Sendikasyon kredilerinde çok ciddi problemler bulunduğunu vurgulayan Özen, "25 senelik bankacıyım, hiç bu kadar zorlandığımızı hatırlamıyorum" dedi.
"Otomobil kredisi satamıyoruz"
Ergun Özen, kredilerin azaldığını ve bu gibi ortamlarda Türk bankacılık sektöründe kredilerin artmasını kimsenin beklememesi gerektiğini belirterek, otomobil kredisi satamadıklarını bildirdi.
Garanti Bankasının 2008'de Türkiye'de en fazla kredi veren banka olduğunu kaydeden Özen, bankacı olarak kredilerde önem verdikleri konulara değinerek, bankaların kredi verme şartlarını 2008'in ikinci yarısından itibaren gözden geçirmeye başladığını söyledi.

....

▸ **Kısa Görev 1**:
Bankacılık ve kredi konulu metne göre aşağıdaki soruları cevaplayın.
(a) Özen kaç senelik bankacı olduğunu söylüyor?
(b) Özen hangi tür krediyi satamadıklarını bildiriyor?
(c) Özen'e göre bankalar kredi verme şartlarını ne zamandan itibaren gözden geçirmeye başladı?
▸ **Kısa Görev 2**:
Bankacılık ve kredi konulu metni son cümlesinden sonra birkaç cümleyle sürdürün.
Satırlar metinden bağımsız, ayrı bir malzemedir.

▸ **Kaynak Veriler**:

....

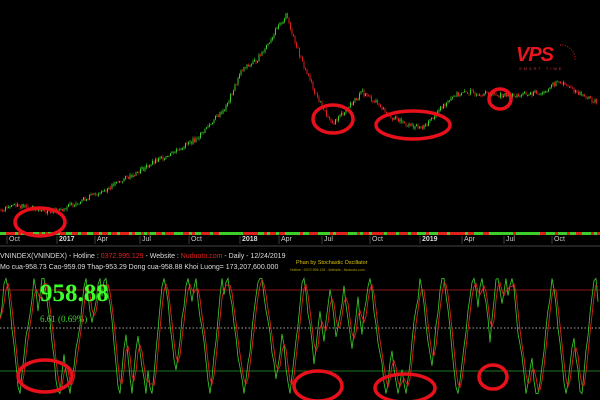  Describe the element at coordinates (122, 256) in the screenshot. I see `hotline: 0372.995.129` at that location. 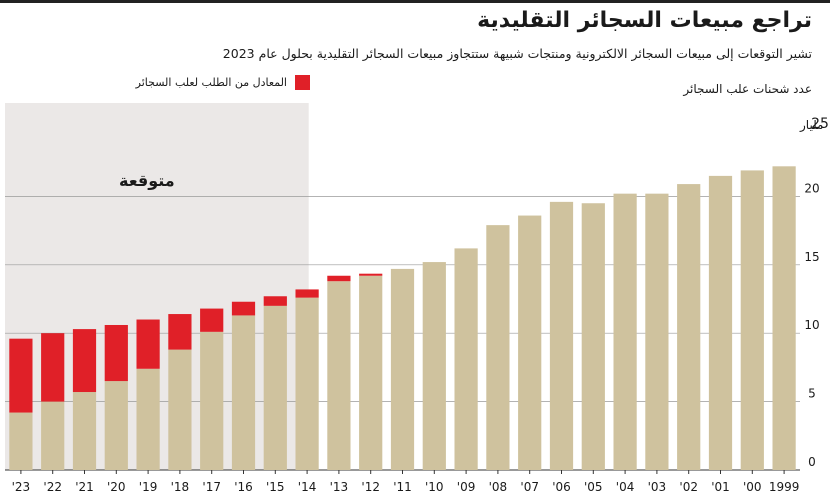 I want to click on legend-swatch-red, so click(x=302, y=82).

....

▸ **Yazılı Cevap 1**:
(a) 25 senelik.
(b) Otomobil kredisi.
(c) 2008'in ikinci yarısından itibaren.

▸ **Yazılı Cevap 2**:
Özen, sektörlerde finansman zorlukları oluşmaya başladığını gördüklerine işaret ederek, kredi kullanımı için bilançolarda daha yüksek özkaynak ve ilave teminatlar görmek istediklerini çünkü riskin arttığını anlattı.
Bankacıların şu anda en sevmediği şeyin havuza kredi vermek olduğunu ve paranın nereye gideceğini bilmek istediklerini ifade eden Özen, "Başka bankaların kredisinin kapanması ödümüzü koparıyor bizim. O parayı ben havuza verip de başka bankanın kredisini kapatırsam olmaz" dedi.
"Reel sektörde sorun var"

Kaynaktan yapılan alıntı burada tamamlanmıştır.